Title: "Towards Flexible Service Interoperation using Business Artifacts"

 

Biography

Richard Hull joined IBM Research as a Research Manager in 2008.  Hull has broad research interests in the areas of data and information management, workflow and business processes, and web and converged services.  Hull is co-author of the book "Foundations of Databases" (Addison-Wesley); has published over 100 articles in journals, conferences and books; and holds six U.S. patents.  Prior to joining IBM Research, Hull was Director of Computing and Software Principles Research at Bell Labs Research, a division of Alcatel-Lucent.  While there, in addition to pursuing research on semantic web services, converged services, and personalization, Hull was instrumental in developing and transferring new technologies into Alcatel-Lucent's product line, including the Vortex policy engine and the Datagrid data integration tool.  Before joining Bell Labs in 1996 he served for many years on the faculty of Computer Science at the University of Southern California, and was a frequent visitor at INRIA in France.  His research has been supported in part by grants from NSF, DARPA, and
AT&T.  Hull was named Bell Labs Fellow in 2005 and ACM Fellow in 2007.

Hull's current research focus is on the Business Entities with Lifecycles (BEL) approach to modeling business processes and operations.  This includes bringing a declarative style to the BEL approach, developing formal foundations and verification techniques for BEL, and applying the approach to the challenges of case management, service composition, and service interoperation.

Abstract

Most traditional approaches to Business Process Management (BPM) focus primarily on specifying process, and incorporate data modeling, business rules, monitoring, and other aspects almost as an afterthought.  As a result, most BPM design methods and tool environments must work across multiple conceptual models. This adds substantial complexity to an already complex problem space. An alternative is Case Management, which focuses first on the data used to manage some kinds of business operations, and allows for rich run-time flexibility concerning which activities are performed and in which order. Case Management has been used in only a small part of the business operations management space.

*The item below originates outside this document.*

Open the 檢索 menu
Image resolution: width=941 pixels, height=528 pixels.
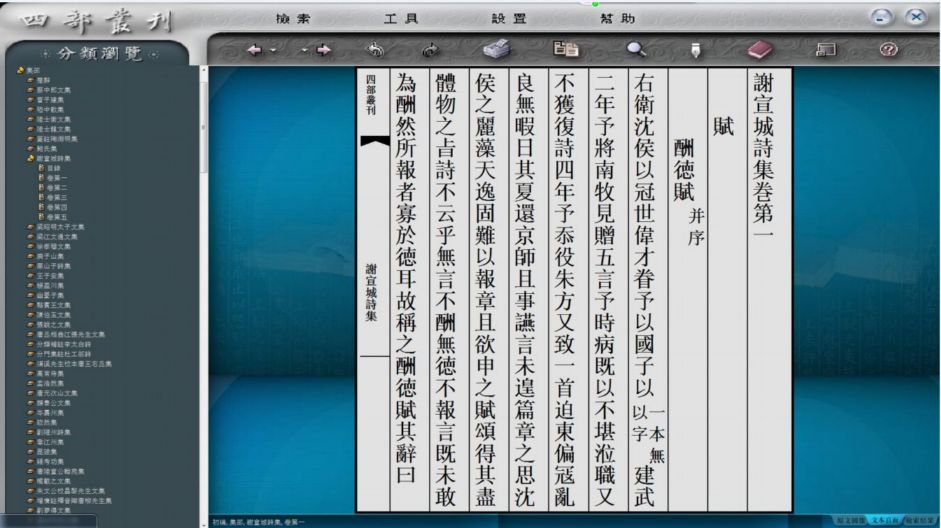(x=291, y=19)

In the early 2000's, IBM Research introduced a novel approach to BPM, called Business Entities with Lifecycles (BEL's) (a.k.a. "Business Artifacts").  A BEL describes a class of business-relevant dynamic conceptual entities that flow through the enterprise, often crossing organizational and infrastructure silos.  A BEL specification includes both an information model and a lifecycle model; these are tightly coupled, providing a holistic approach to modeling business operations.  The BEL approach has significant similarities with Case Management, but has been applied in a much wider variety of domains.

This talk will present the BEL approach and describe some of the ways that it has been applied.  The talk will then overview current research on a declarative approach for specifying BEL lifecycles called "Guard-Stage-Milestone (GSM)", including the mathematical foundations underlying the semantics, and illustrations of how GSM can support the spectrum from conventional BPM to case management.